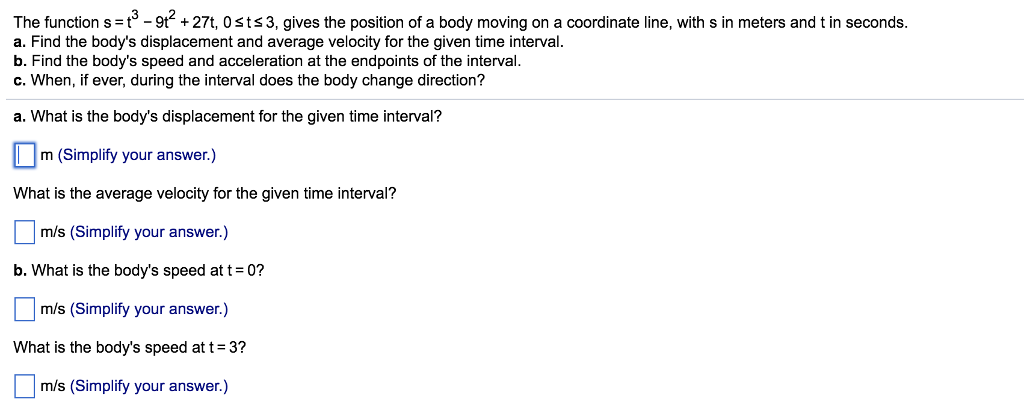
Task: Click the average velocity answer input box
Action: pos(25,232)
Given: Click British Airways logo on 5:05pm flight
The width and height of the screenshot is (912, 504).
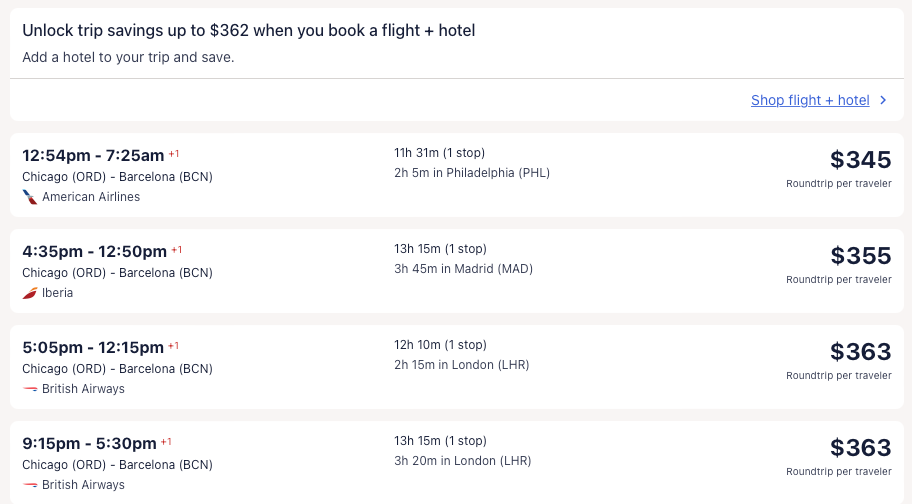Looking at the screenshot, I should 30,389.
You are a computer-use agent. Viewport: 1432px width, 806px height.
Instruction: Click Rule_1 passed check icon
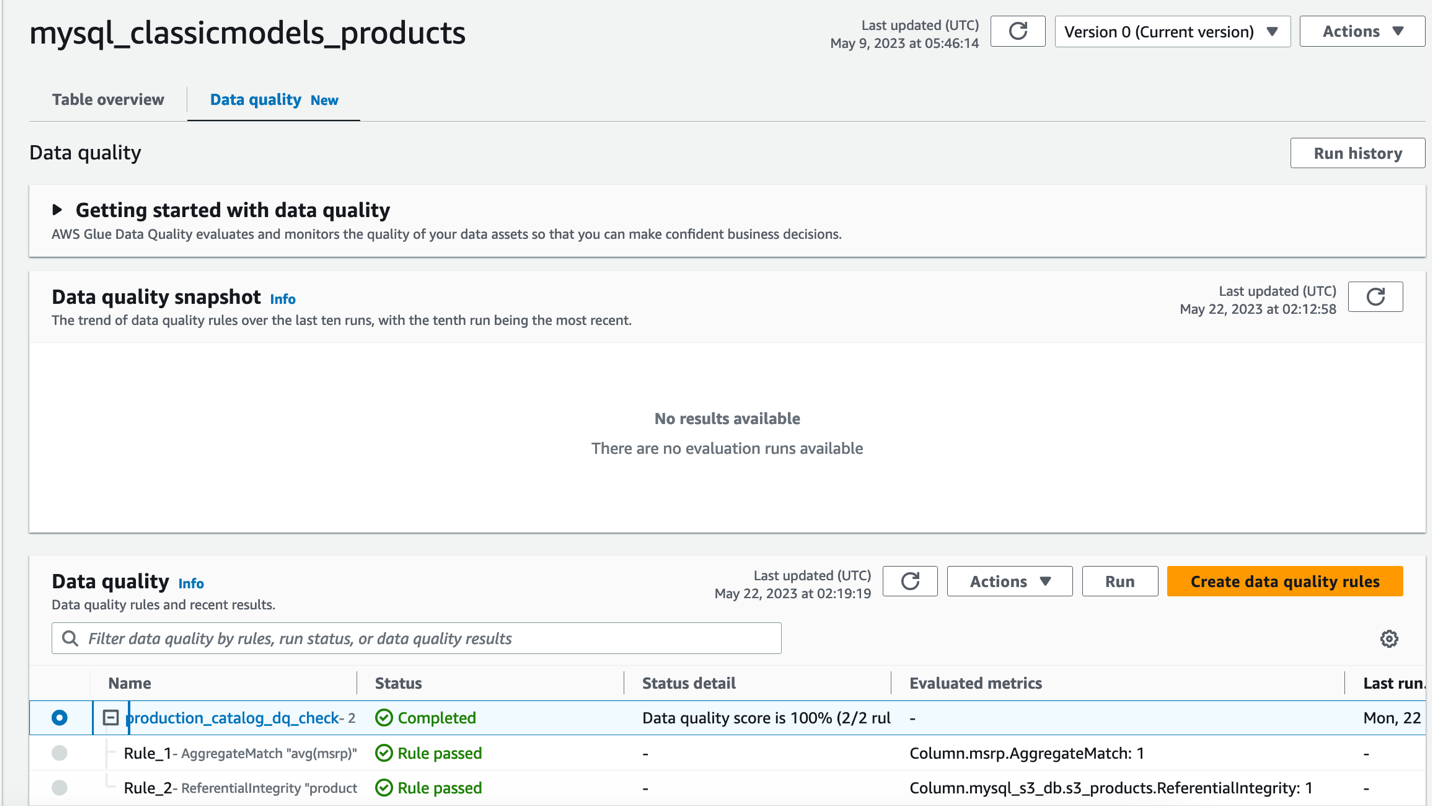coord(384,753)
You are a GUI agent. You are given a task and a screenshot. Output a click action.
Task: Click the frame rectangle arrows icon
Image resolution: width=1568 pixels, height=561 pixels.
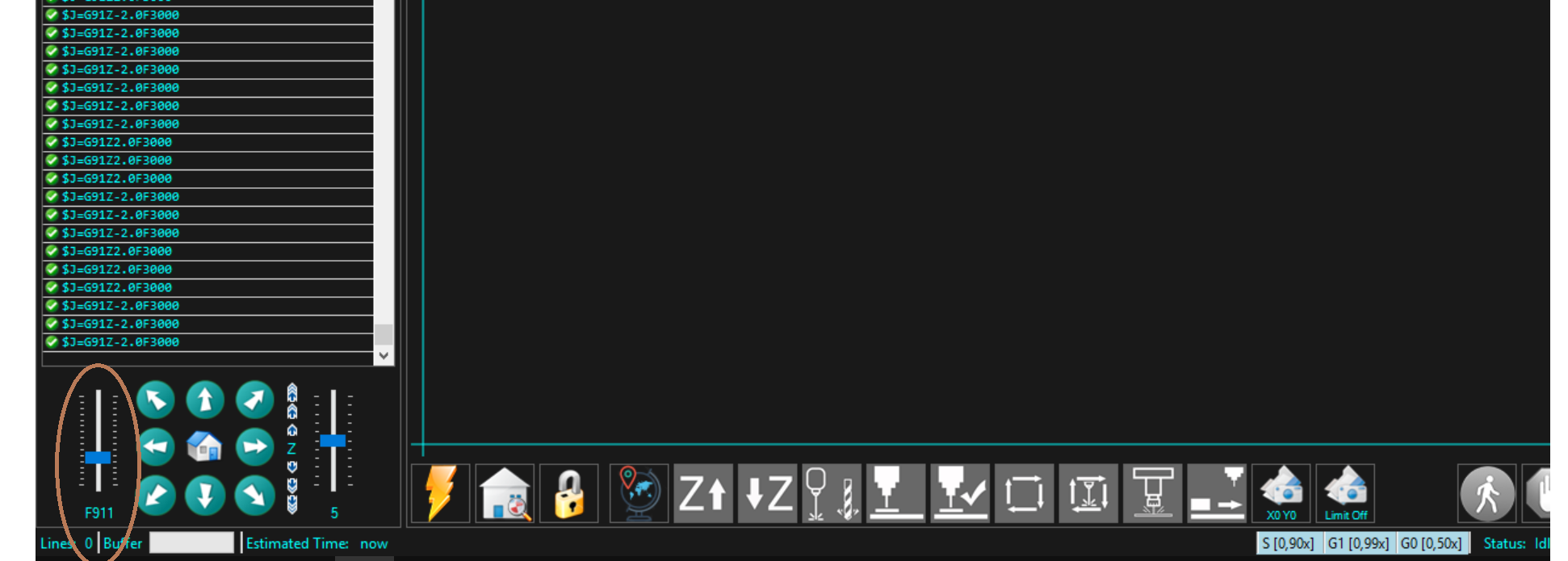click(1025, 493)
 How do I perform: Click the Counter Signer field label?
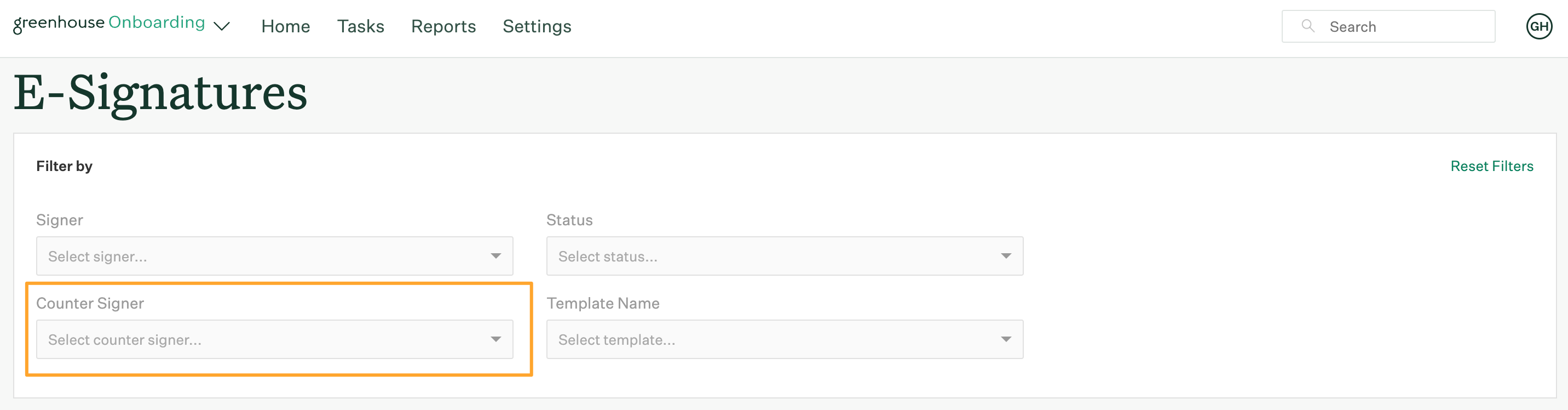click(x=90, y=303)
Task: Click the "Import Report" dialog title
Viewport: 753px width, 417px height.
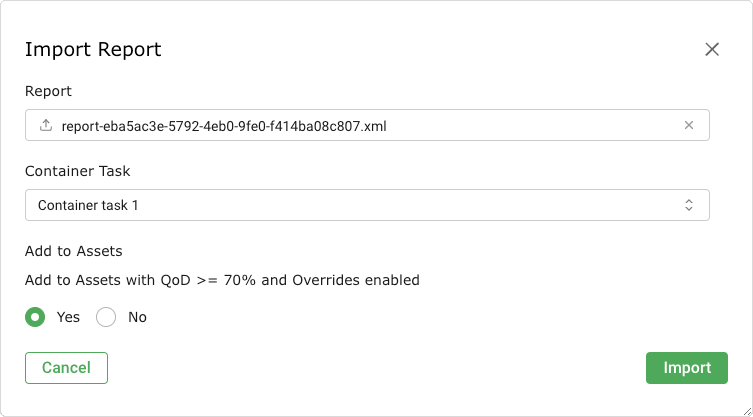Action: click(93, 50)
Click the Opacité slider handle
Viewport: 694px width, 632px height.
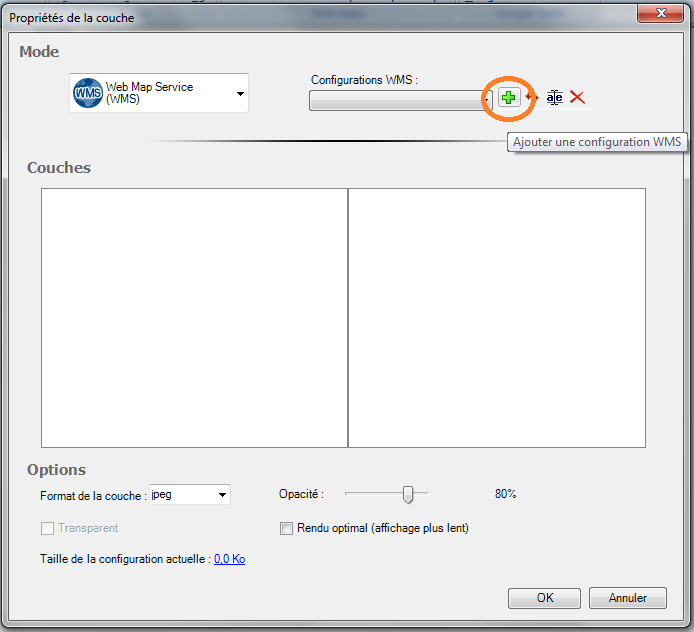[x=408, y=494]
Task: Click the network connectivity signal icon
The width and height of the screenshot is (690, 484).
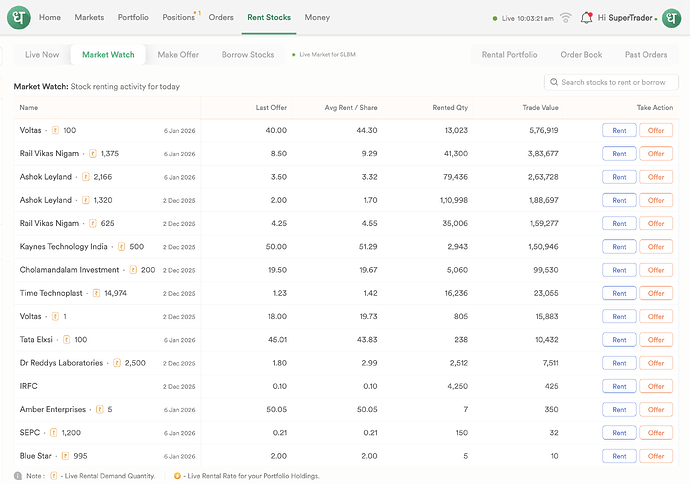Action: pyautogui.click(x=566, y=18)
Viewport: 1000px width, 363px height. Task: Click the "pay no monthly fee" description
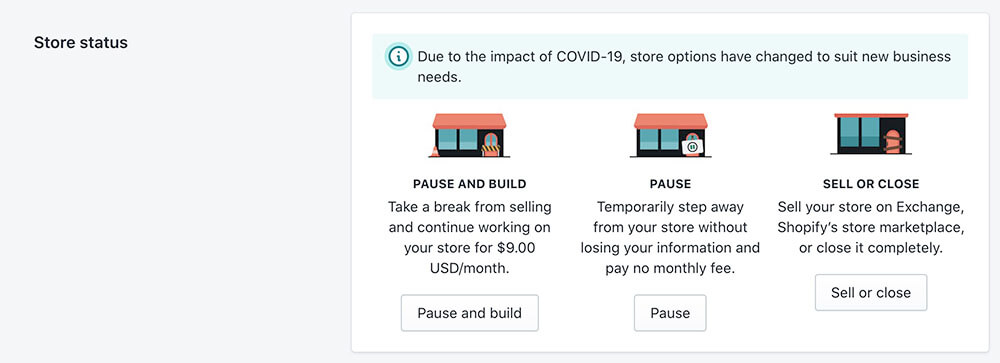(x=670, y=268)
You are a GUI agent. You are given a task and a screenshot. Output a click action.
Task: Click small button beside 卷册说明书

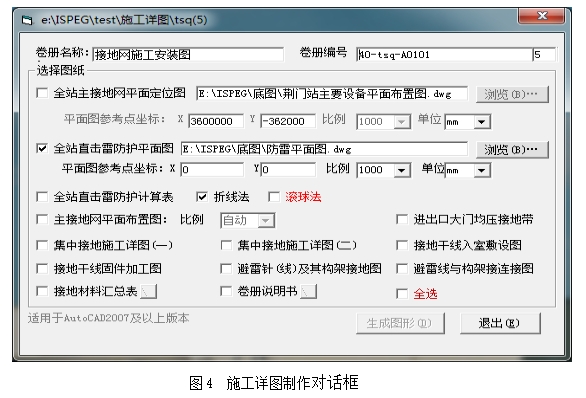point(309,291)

● ASSIGNMENT: Give back exactly, and solely, the section of the data above bounded by the line containing "You are a computer-use" and the line containing "Task: Click the frame rectangle arrows icon", both bounding lines included and pictures omitted.

● YOUR RESPONSE:
You are a computer-use agent. Viewport: 1432px width, 806px height.
Instruction: Click Rule_1 passed check icon
coord(384,753)
You are a GUI agent. You are given a task and a screenshot. Output a click action.
Task: Click the frame rectangle arrows icon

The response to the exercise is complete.